The villagers are devastated. The 45-year-old major was a benefactor: not only did the hotel provide employment, but he had helped renovate three schools in the area and given 35 girl students scholarships. He was working on an ambitious project to establish a well-equipped health post with a maternity ward which was going to be inaugurated after Tihar. The villagers can't think who will complete the hospital and help the schools.

Khatri was aware of the dangers, and Maoists came around to force him to pay a "revolutionary tax". He was careful to steer a neutral path between the Maoists and plainclothes army patrols who roamed the mountains. He didn't get involved in politics, and thought that his charity work and his popularity with the villagers would protect him.

After killing him, the attackers set two hotel vans on fire. These were vehicles Khatri had used many times as ambulances to ferry sick villagers to hospital in Kathmandu.

Caretaker Tilak Shrestha says that after killing the major, the attackers ransacked the rooms of the resort, looking for weapons. They found it hard to believe that there were none. Shrestha was repeatedly threatened, but they finally concluded that the major didn't keep guns. Then they took all the money from the cash register, a tape recorder and also some cassettes. The major's wife, Krishna Kamal, was in the kitchen when her husband was attacked.

Man Bahadur Lama sold Khatri the land for the hotel. He says he had warned the major that he may be in danger because of his army connection. But Khatri told him: "Man Bahadur, don't worry about me. Take care of yourself, be safe." Villagers suspected local Maoists could have blamed the major for passing information to the army that led to the raid earlier this year on a Maoist hideout on Sailung, two days away from Mude, in which a dozen guerrillas were killed.

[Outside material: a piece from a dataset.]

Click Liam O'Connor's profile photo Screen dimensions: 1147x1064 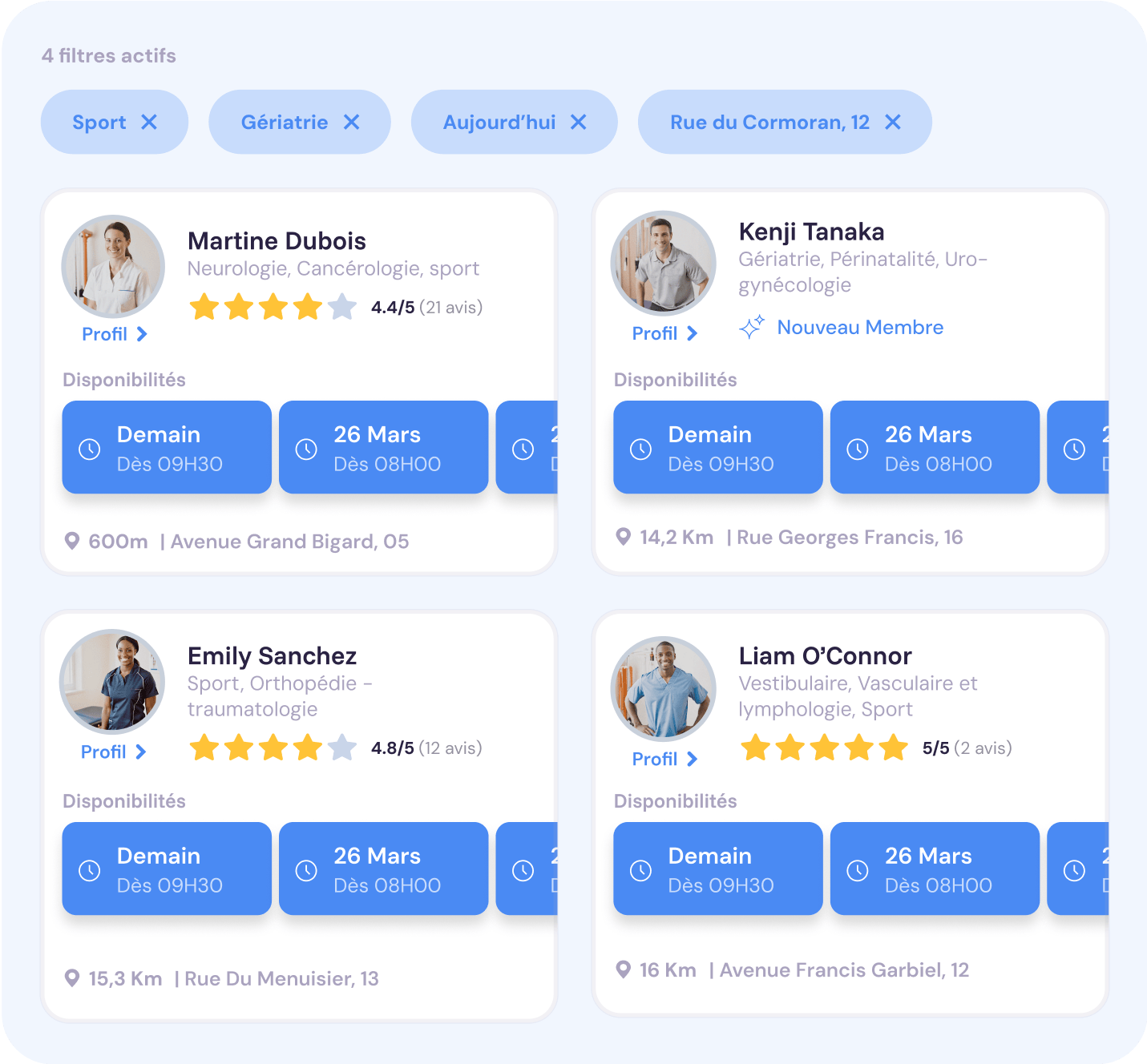[x=664, y=688]
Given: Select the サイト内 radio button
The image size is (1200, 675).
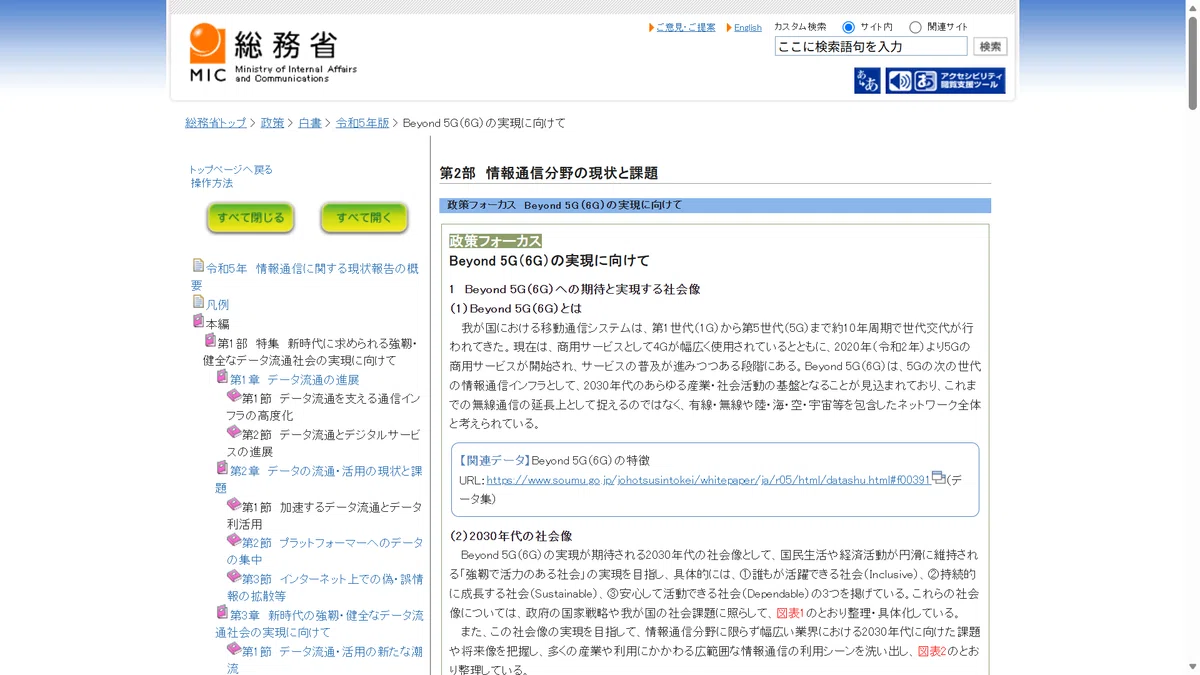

In an email to a friend a few months before he was killed, Mohan Khatri appeared to be aware that things were getting dangerous. He wrote: "In the kuna kapchas of our country where the majority of the neglected, exploited and oppressed villagers are living, there is no lessening of support for the maobadis, there is no government, and there is no alternative for the people. They have nothing to lose. Keeping aside the morality and the methods of the maobadis, they seem to offer the only hope. I am keeping myself busy with the construction of our rural health centre.the villagers' support keeps me going...


LATEST ISSUE
638
(11 JAN 2013 - 17 JAN 2013)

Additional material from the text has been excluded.